Craigmarloch (Scottish Gaelic: Creag a' Mheirleich) a private residential area of the town of Cumbernauld in North Lanarkshire, Scotland.
 It was the last such area that the Cumbernauld Development Corporation (CDC) laid out and began to construct. The area is designed to be like a village, with features such as: a village green, a main street, focal points, gateways, water features and recreational and community facilities. The responsibility for the development of the area passed from the CDC to North Lanarkshire Council in 1996.

The area was known as Auchinbee, and was built on the lands of the Auchinbee Farm.

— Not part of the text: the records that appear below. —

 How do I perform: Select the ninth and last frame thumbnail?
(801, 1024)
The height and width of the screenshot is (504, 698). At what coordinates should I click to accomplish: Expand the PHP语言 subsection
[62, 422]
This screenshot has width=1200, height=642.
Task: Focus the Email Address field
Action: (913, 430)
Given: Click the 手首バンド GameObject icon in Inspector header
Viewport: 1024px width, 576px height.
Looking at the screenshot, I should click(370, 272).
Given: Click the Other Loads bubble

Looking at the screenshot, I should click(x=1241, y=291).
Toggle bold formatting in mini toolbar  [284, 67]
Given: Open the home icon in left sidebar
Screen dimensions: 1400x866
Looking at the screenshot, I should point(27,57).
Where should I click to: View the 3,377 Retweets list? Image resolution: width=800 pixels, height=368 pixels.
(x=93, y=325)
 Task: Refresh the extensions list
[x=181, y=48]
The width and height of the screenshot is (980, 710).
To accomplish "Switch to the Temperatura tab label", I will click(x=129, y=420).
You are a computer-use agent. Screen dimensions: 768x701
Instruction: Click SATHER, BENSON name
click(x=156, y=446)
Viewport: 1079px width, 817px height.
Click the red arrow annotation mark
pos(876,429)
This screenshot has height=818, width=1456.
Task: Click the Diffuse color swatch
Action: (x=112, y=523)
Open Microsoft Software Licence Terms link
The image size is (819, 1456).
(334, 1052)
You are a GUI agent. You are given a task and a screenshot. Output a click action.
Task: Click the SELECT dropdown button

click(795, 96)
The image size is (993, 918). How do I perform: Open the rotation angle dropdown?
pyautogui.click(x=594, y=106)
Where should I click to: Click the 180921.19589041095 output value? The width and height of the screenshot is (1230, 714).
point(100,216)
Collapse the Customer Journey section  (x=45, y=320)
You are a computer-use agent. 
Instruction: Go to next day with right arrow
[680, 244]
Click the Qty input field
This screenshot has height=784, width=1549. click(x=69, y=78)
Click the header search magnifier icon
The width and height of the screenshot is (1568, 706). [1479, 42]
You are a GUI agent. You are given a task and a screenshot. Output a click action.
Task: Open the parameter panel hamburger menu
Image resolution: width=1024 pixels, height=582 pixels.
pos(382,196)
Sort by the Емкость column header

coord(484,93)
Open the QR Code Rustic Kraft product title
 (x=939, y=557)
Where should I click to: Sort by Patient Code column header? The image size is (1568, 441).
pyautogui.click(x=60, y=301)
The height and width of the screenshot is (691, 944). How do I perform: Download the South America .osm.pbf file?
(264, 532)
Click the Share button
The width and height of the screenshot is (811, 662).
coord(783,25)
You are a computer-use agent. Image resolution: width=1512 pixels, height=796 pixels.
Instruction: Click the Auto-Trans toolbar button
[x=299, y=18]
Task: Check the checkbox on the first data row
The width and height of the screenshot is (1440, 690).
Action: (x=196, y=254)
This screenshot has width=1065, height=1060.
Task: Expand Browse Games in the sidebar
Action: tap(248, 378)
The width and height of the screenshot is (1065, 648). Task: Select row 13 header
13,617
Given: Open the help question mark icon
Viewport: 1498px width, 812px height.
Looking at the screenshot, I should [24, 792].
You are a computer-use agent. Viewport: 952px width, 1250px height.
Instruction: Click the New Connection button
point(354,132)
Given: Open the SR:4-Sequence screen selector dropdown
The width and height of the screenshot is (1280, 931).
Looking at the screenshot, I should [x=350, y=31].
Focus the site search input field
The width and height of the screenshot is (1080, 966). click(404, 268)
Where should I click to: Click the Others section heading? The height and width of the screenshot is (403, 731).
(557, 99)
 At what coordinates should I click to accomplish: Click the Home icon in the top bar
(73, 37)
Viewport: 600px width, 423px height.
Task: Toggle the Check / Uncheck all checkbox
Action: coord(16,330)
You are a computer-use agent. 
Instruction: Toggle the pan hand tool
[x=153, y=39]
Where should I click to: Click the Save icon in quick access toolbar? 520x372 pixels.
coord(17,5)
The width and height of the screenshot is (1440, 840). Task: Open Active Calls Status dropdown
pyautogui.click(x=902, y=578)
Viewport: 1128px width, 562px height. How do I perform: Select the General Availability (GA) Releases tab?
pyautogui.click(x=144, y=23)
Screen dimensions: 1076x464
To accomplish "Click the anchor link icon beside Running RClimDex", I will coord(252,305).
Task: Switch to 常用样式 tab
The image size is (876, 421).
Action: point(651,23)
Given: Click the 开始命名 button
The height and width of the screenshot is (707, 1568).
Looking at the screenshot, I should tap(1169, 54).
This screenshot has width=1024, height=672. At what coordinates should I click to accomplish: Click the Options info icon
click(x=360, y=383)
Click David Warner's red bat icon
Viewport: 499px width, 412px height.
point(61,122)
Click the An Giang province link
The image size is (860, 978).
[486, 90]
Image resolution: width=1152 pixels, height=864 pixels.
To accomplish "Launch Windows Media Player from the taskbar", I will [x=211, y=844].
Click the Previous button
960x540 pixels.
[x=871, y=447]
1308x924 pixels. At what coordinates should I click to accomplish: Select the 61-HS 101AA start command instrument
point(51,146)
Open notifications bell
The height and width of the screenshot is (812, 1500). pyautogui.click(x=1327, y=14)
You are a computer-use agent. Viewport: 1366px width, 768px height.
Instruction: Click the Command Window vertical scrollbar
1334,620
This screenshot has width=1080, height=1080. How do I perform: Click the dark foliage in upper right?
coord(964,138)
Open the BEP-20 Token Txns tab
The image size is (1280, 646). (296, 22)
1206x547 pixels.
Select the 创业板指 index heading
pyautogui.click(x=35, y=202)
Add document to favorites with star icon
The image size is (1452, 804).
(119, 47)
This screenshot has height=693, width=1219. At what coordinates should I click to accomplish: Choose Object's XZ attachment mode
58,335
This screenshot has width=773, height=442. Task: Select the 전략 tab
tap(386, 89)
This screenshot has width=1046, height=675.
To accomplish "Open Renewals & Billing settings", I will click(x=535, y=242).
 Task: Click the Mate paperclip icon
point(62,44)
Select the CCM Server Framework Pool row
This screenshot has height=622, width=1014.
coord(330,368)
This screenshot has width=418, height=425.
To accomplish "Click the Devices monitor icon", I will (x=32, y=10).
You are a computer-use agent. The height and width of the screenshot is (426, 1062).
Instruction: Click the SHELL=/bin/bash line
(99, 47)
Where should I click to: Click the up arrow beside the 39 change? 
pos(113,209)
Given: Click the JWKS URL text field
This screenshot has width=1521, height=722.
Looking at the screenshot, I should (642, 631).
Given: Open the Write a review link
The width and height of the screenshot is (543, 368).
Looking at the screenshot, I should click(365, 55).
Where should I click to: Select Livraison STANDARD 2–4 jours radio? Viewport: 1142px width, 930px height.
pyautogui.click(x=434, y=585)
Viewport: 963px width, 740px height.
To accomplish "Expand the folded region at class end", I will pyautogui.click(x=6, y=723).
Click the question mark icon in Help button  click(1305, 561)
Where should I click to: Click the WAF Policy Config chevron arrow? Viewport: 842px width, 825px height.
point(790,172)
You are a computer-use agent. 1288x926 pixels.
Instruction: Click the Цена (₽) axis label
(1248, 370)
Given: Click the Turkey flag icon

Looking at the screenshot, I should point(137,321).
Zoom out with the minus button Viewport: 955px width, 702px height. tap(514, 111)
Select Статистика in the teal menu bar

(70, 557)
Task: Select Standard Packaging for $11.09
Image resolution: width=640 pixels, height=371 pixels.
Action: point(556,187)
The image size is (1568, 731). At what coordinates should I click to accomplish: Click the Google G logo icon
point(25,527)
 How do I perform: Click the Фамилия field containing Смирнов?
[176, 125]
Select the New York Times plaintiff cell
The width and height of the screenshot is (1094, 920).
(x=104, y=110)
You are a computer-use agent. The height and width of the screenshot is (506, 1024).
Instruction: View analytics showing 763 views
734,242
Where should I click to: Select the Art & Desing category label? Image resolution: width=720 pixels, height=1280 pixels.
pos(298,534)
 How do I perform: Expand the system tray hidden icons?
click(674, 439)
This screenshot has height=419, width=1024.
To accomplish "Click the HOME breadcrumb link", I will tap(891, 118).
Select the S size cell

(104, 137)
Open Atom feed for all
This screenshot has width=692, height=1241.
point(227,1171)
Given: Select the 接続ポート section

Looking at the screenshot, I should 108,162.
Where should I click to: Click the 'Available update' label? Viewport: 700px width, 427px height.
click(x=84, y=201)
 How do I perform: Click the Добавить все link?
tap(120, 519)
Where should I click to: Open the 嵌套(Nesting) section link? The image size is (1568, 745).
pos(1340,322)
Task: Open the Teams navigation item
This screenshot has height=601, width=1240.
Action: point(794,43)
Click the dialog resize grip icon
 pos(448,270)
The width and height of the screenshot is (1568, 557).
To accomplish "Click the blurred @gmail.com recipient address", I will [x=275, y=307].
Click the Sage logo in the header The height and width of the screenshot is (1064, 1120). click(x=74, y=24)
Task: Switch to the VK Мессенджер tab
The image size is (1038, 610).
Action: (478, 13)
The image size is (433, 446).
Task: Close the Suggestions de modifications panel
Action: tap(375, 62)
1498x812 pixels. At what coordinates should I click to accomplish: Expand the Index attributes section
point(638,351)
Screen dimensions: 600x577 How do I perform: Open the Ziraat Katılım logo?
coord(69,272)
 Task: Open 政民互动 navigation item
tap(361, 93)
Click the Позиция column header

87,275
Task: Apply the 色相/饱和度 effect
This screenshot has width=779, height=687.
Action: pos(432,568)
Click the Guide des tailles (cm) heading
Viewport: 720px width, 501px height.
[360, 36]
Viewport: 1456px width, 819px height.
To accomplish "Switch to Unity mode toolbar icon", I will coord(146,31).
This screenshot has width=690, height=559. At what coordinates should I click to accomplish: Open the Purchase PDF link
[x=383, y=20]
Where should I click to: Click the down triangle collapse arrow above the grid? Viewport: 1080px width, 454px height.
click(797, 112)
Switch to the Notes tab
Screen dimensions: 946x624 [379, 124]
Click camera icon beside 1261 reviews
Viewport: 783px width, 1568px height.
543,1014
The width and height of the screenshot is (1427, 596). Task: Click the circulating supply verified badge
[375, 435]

The farm house has been developed into a nursery. The name Craigmarloch, was taken from an area to the north close to Kilsyth and adjacent to the Forth and Clyde Canal, approximately 2 mi away. The older site was a stop on the canal.

Around the main residential area is the Dullatur Golf Course with two main courses. The area also has Roman links as an ancient Roman Path runs between the Joint Schools Campus and the Craighalbert Centre.

The area is very well connected to the rest of Scotland and the UK by being only a short drive from all of the major motorway networks. Croy train station only a short walk or drive away, allows a very speedy and direct commute into Glasgow, Edinburgh, Falkirk and Stirling as well as many other destinations. The frequency of the trains and volume of car parking available means Cumbernauld North is a possible commuting location.